The players, too, add to the hype: their celebration dances, which are now group affairs; their hair cuts, which seem crazier each game. Their little rituals. Officials have been slow to get in on the act, as is right. But, the power of the spray can. Almost as iconic as the vuvuzela? Stretching it, right? Well, another few hours before one more spin of the wheel on this crazy tournament. Some people have found other things to fascinate them. I have no clue what that could be. All activities should be shaped around the World Cup schedule. Play golf? Start at 7am, finish by 10.30. Home by 10.55. Game on. It’s really simple. All tasks must fit into half-time window. Phone, if they ring, will be ignored. “Dad, can I take the car to Timbuktu?” Yes, just be back by half time. I feel sorry for those in the USA who try to dish football (soccer) as some evil, alien force–the most ridiculous of which must be Ann Coulter. I’m glad that I have a huge number of American friends who are as crazy about the World Cup (that truly represents most of the world) as many are about the so-called ‘World Series'(which covers the 50 states of the USA).
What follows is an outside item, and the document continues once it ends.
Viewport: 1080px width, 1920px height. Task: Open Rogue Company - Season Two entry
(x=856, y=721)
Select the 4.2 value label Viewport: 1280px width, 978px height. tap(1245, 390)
But, that’s a topic for a boring dinner party. Today, they will get the chance to show their real interest. They already celebrated great goals. http://www.youtube.com/watch?v=MUnO2AJVJ6c They will be getting used to the irony that their German coach has managed to find many German-Americans, who speak German better than English, but have great pedigrees if not college degrees. Top players can look like Rastamen, but speak of nothing to do with jerk as a food. That is part of the fabulous gift that is this so mesmerizing and enthralling sport.